Excerpted data Start Marker
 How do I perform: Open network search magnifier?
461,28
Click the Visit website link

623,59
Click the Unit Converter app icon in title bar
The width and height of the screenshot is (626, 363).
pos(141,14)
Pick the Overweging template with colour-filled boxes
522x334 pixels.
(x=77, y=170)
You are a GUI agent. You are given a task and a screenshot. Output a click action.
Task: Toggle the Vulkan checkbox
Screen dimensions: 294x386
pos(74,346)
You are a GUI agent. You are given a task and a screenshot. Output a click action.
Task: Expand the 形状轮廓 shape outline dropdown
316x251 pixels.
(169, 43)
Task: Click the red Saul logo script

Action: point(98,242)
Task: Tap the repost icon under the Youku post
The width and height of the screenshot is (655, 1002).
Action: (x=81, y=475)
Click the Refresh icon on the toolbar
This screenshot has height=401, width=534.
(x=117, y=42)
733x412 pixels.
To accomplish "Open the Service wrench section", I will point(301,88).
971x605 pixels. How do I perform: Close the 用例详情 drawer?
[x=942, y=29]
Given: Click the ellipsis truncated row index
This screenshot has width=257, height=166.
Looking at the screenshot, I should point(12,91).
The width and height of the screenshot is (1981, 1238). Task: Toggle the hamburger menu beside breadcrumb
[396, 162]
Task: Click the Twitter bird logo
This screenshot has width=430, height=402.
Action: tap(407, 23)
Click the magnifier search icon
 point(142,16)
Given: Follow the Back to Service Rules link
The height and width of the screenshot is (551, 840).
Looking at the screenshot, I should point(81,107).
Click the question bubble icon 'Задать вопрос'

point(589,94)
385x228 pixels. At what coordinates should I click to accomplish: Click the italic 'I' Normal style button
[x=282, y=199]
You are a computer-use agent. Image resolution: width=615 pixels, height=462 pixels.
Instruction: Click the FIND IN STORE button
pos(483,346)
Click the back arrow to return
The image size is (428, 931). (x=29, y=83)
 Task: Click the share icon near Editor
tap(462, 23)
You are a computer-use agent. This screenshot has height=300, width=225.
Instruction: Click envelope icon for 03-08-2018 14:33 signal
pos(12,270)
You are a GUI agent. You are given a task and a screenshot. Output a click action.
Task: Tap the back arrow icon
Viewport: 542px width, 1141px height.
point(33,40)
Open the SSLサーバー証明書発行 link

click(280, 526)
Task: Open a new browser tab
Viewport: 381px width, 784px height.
Excerpted data End Marker
*Problem statement*. Scan the records above for the lines holding "Click the Visit website link" and "733x412 pixels.". Transcribe those two and every line between them word for word, and no others.

*Your response*.
Click the Visit website link

623,59
Click the Unit Converter app icon in title bar
The width and height of the screenshot is (626, 363).
pos(141,14)
Pick the Overweging template with colour-filled boxes
522x334 pixels.
(x=77, y=170)
You are a GUI agent. You are given a task and a screenshot. Output a click action.
Task: Toggle the Vulkan checkbox
Screen dimensions: 294x386
pos(74,346)
You are a GUI agent. You are given a task and a screenshot. Output a click action.
Task: Expand the 形状轮廓 shape outline dropdown
316x251 pixels.
(169, 43)
Task: Click the red Saul logo script

Action: point(98,242)
Task: Tap the repost icon under the Youku post
The width and height of the screenshot is (655, 1002).
Action: (x=81, y=475)
Click the Refresh icon on the toolbar
This screenshot has height=401, width=534.
(x=117, y=42)
733x412 pixels.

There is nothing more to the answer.